Outre le terrain, quelle est selon vous la qualité indispensable que doit posséder un ministre de l’Agriculture ?
BLM :
La première qualité, c’est d’aimer les paysans. Ils savent que je m’en suis pris plein la figure de la part de certaines associations, de la part de gens qui contestaient ma politique. Mais moi je serai toujours du côté des paysans et je leur dois énormément. L’autre qualité est d’être un excellent
négociateur européen. Et notamment avoir des relations très fortes avec les Allemands. Tous les problèmes européens dans l’agriculture sont venus des différends entre la France et l’Allemagne. La dernière qualité, c’est avoir du poids politique au sein du gouvernement. Quand la situation est difficile, qu’il y a des arbitrages à rendre, il faut avoir le poids politique suffisant pour que le président de la République donne un arbitrage favorable aux paysans. Ce fut le cas sur la question des retenues collinaires.

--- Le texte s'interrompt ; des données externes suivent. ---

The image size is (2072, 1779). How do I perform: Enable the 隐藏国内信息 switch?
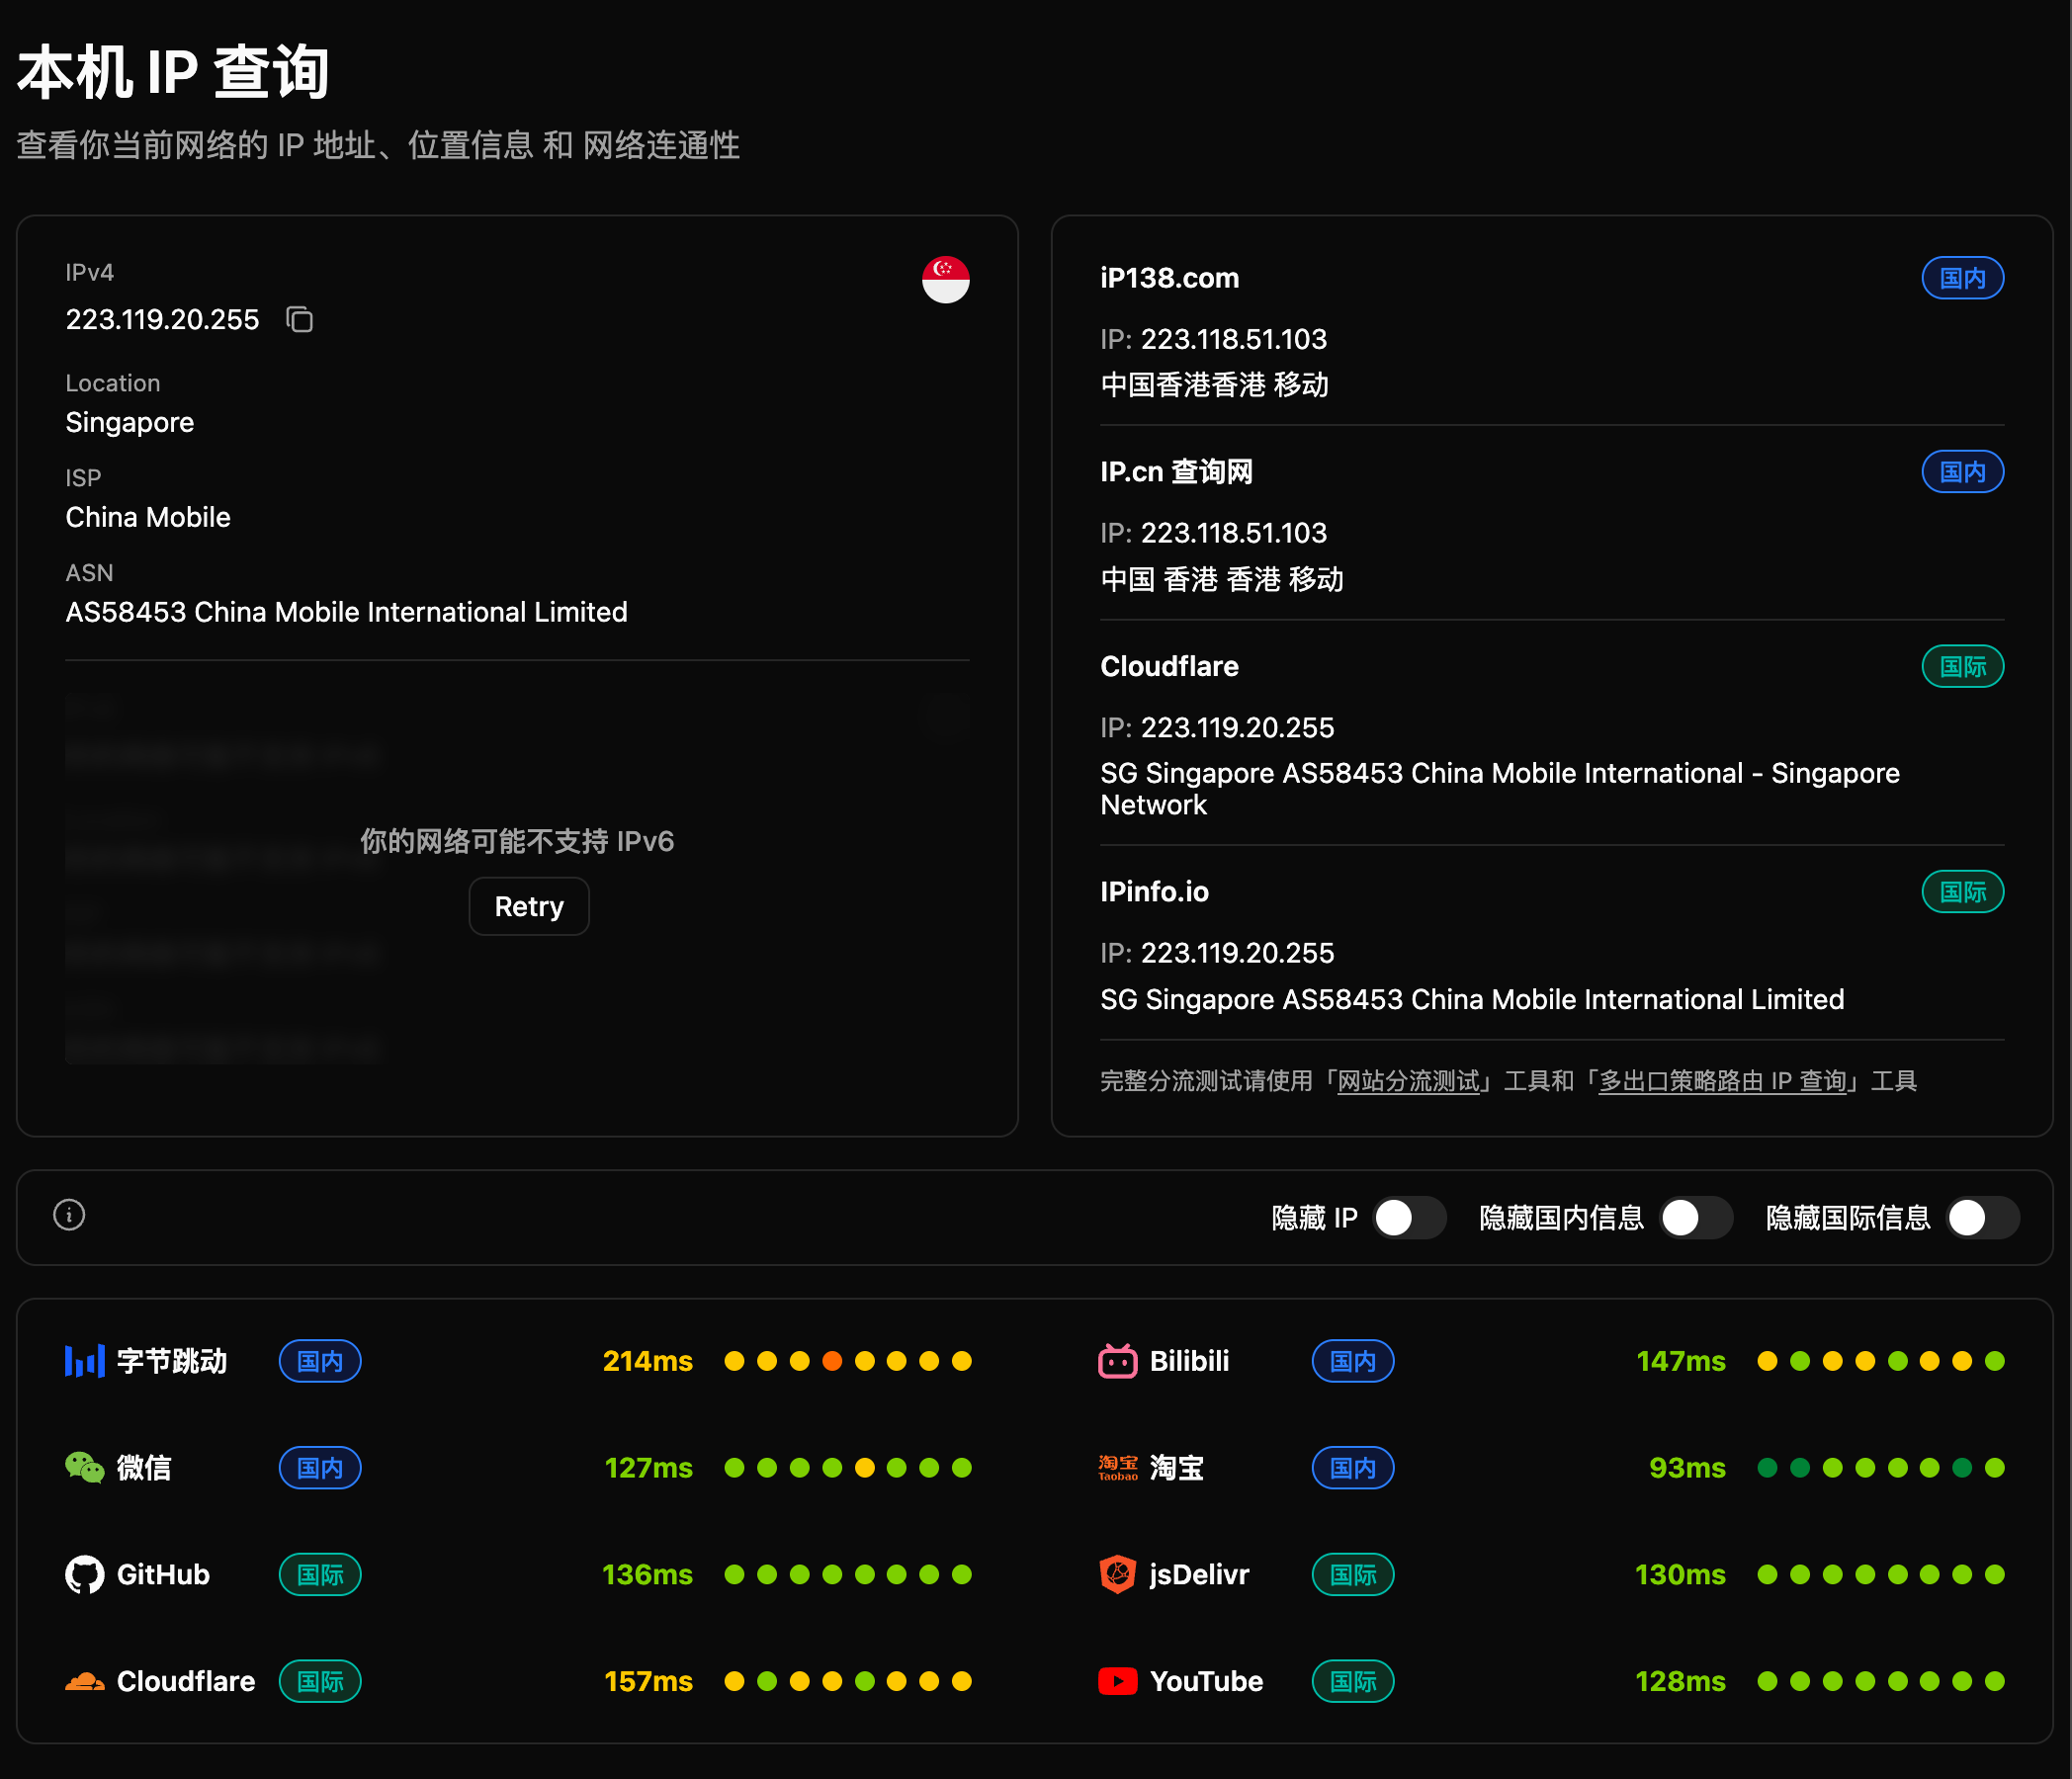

Le président de la FNSEA a déclaré vouloir un ministère de l’Agriculture élargi à l’agroalimentaire. Qu’en pensez-vous ?
BLM :
L’industrie agroalimentaire est déjà dans l’agriculture et doit évidemment rester à l’intérieur de ce ministère... Pour le reste, ce sera au prochain Premier ministre de le décider. Ce que je souhaite, c’est que l’on garde au sein du même ministère, l’alimentation, l’agriculture, et la pêche ensemble. Enfin pour un ministère idéal, se posent deux questions difficiles : la première, c’est l’amélioration des relations entre les ministères de l’Agriculture et de l’Environnement. Notamment dans les services en région et en département. Les choses ne sont pas satisfaisantes. Il faut améliorer les structures, le fonctionnement des administrations, le travail en commun... il y a un gros travail à faire. Et même chose dans la relation avec Bercy, notamment sur la question du droit de la concurrence. Je reviens sur le sujet, mais sur ce point, il faut absolument que l’on améliore les relations. Et ça, c’est le travail des politiques.